'''
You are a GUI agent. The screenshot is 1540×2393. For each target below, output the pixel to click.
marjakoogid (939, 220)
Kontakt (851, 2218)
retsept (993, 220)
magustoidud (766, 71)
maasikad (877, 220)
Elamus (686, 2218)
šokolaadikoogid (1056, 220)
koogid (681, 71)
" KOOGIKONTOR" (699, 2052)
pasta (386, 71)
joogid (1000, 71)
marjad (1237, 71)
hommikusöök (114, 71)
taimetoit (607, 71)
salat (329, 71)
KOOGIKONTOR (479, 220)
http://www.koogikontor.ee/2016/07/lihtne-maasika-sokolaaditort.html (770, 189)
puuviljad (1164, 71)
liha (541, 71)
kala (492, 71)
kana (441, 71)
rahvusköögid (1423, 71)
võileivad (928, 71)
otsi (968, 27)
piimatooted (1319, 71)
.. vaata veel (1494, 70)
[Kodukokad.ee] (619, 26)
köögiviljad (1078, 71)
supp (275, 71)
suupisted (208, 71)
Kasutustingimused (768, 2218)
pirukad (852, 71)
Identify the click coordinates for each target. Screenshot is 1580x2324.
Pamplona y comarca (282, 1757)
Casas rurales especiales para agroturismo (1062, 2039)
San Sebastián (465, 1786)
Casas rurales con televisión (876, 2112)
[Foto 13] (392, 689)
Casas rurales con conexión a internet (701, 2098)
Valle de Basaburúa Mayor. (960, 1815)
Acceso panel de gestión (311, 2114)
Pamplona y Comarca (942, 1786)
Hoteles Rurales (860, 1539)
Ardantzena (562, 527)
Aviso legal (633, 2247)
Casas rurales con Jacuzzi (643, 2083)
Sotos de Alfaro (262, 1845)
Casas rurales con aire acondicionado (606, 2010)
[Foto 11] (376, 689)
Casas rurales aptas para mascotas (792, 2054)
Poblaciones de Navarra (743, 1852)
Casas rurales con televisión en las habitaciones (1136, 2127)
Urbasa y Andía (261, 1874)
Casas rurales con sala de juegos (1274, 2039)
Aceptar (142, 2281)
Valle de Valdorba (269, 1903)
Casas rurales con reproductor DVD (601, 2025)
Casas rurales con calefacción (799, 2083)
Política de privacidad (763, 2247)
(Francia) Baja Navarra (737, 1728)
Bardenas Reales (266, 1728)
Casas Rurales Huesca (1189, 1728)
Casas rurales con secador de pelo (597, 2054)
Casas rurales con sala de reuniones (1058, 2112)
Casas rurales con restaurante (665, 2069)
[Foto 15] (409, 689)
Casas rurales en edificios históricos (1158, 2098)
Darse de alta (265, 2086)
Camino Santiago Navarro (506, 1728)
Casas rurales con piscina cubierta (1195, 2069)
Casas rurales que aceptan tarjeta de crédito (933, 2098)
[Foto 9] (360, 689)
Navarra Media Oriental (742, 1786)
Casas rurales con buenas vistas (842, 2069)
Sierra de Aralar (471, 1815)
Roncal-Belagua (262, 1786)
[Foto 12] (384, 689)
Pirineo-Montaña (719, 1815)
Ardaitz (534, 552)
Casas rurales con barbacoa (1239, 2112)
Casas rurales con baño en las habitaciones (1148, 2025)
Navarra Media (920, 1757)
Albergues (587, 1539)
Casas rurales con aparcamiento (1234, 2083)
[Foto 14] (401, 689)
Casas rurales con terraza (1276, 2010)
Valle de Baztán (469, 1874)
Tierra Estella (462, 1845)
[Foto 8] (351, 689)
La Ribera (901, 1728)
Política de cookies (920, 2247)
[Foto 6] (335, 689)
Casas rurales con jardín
'''
• _EXERCISE BRIEF_: Copy out each line of the data containing the string "para".

• _RESPONSE_:
Casas rurales especiales para agroturismo (1062, 2039)
Casas rurales aptas para mascotas (792, 2054)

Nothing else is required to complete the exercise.